The OS is in an extremely early state right now. Some of the basics work, and some do not. You can make phone calls, and you can receive text messages, but you can't start a new conversation with a contact. There's a desktop, of sorts, but it's always blank, and I don't think there's a way to add app icons to it yet. You can open an app drawer and see icons and recent apps, but none of the recent app thumbnails works. The app store is a mobile port of Gnome Software. It works—it's able to update packed-in applications and distribute OS updates, but the app collection isn't curated for the phone yet, so most of the apps don't run or aren't appropriate for a touch screen. There's no way to access the camera.
While most of the smartphone stuff isn't done yet, the real power of this being actual Linux is already apparent. You easily open a terminal, punch in "sudo apt-get install [app name]" and you'll install an actual desktop Linux app. I spotted Chromium in the default repository and it actually installed, complete with an app icon. It wouldn't launch though, since the desktop version of Chromium isn't built for a tiny screen like this. Command-line programs work fine though.
By the time the Evergreen hardware launches, Purism hopes to have a lot more of the basics down, with phone calls, text messages, Web browser, and updating software set as particular focuses. Right now, the Web browser seems the most complete, and it can easily whisk you around the Web.
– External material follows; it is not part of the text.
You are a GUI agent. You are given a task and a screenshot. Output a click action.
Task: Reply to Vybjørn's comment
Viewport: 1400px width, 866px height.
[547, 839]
I wonder about the approach Purism took with the Librem 5. The company chose to do everything all at once by building a new smartphone OS and a new hardware supply chain. For a customer receiving a Librem 5 today, you're getting an unfinished operating system and rough, gen-one open source hardware. That's a bunch of compromises to accept for $750. A more reserved approach would have been to build an open source, GNU/Linux-based OS on closed source hardware first and then made the difficult jump to custom hardware when the OS was in a more complete state.Purism is a company though. It needs funding to keep going with a project like this, and that means selling hardware. When asked why the phone is so expensive compared to something like the $150 PinePhone, Purism CEO Todd Weaver cited ongoing software development as a big cost. He said:
We're not just putting out hardware. We have an entire investment in the software stack... We're doing kernel development, operating systems, applications, we wrote the entire phone shell, we wrote libhand which is a library to port existing applications over, so it's an entire ecosystem play, it's a platform play, as opposed to just putting out a piece of hardware.
Purism's "ecosystem play" is going to need time to get up and running, so, for now, just consider this article a status update. The company has a long way to go to produce a competitive smartphone, but for an idea that started as a crowdsourced project two years ago, Purism has made an incredible amount of progress.